El primero de estos cambios fue el del nuevo ordenamiento jurídico bajo el que se
relacionarían los habitantes de estos territorios entre sí. Uno de sus ejes centrales
fue el de la ciudadanía, como forma exclusiva de relación entre la población y las
nuevas instituciones políticas y, de manera general, con el nuevo Estado. Y el otro,
el de la primacía que se le atribuyó a la propiedad privada de la tierra.
60Fue en ese contexto político que se promulgaron una serie de leyes para
estimular el desarrollo de la propiedad privada pero que, en el fondo, más bien se
orientaban a restringir la existencia de las de carácter comunitario, lo que queda
claro al examinar el conjunto de disposiciones legales emitidas entre 1824 y 1836.
62Si bien es cierto que durante estos primeros años de vida independiente el Estado
continuó reconociendo los derechos de los pueblos sobre sus tierras, éstos se
fueron reduciendo paulatinamente. Se respetó la existencia de los ejidos pero cada
vez menos las tierras comunales y, menos aún, las de las cofradías. Estas
disposiciones principiaron a generar conflictos y tensiones al interior de los pueblos.
Sobre todo, porque – y en base a una aplicación arbitraria de las leyes entonces
emitidas sobre titulación de tierras baldías – se partía del principio de que todas las
tierras no cultivadas podían ser denunciadas y apropiadas a título individual,
privado. Además, la mayor parte de las antiguas autoridades indígenas de los
pueblos fueron sustituidas por unas nuevas, de carácter republicano; proceso en el
que fue determinante la aplicación del ya mencionado principio de la ciudadanía. En
los primeros años de la década de 1830 dicha presión continuó agravándose, al
extremo que en 1836 se autorizó y ordenó a las autoridades pueblerinas alquilar o
vender los ejidos; y también se estableció que en adelante ya no se concederían
tierras bajo esta modalidad a ningún pueblo.
Sin embargo, y a pesar del carácter compulsivo de estos cambios, la propiedad
privada no se generalizó como se esperaba. Las dificultades económicas de los
interesados potenciales, al igual que las incertidumbres de la época – tanto políticas
como económicas – fueron un importante freno. Para paliar estas contrariedades,
las autoridades estatales pusieron en funcionamiento un mecanismo alterno que si
bien no garantizaba el acceso a la propiedad plena de la tierra, si permitía su
usufructo permanente: el censo enfitéutico. Mediante éste los interesados podían
denunciar tierras, debiendo comprometerse a pagar un interés anual – que osciló
entre un 5% y 8% – sobre el valor nominal de la tierra que se quería utilizar. En este
contexto, muchos pueblos optaron por ceder parte de sus ejidos y tierras comunes
bajo esta modalidad, lo que les garantizaba un ingreso anual.

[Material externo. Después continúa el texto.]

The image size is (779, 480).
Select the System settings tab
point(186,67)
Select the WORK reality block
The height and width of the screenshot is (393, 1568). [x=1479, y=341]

Por otro lado, también se puso en vigencia otra modalidad de control de la fuerza
de trabajo campesina que consistió en permitir a los propietarios de tierras dar
anticipos – en moneda o en productos – a los trabajadores. Éstos adquirían la
obligación de pagarlos con trabajo en las próximas temporadas de labranza. La
precariedad en la que vivían muchos campesinos les obligaba a aceptar tales
anticipos, lo que les significaba enajenar su tiempo de trabajo futuro, en el que,
además, ya no recibirían ningún pago. Y si lo obtenían era con el compromiso de
pagarlo en la siguiente temporada de trabajo.
Durante los primeros veinte años de vida independiente los liberales promovieron
cambios profundos con el propósito de transformar la matriz económica colonial,
asentada sobre la dualidad estructural constituida en torno a la propiedad
comunitaria – propiedad privada de la tierra. Y de forma paralela, a partir de los
cambios políticos implícitos en la aplicación del principio de la ciudadanía. Como ya
se planteó, se buscó universalizar, con carácter amplio, la propiedad privada y, de
manera diferenciada, el principio de la ciudadanía. Y, cada vez más mitigadamente,
se continuó permitiendo la propiedad ejidal.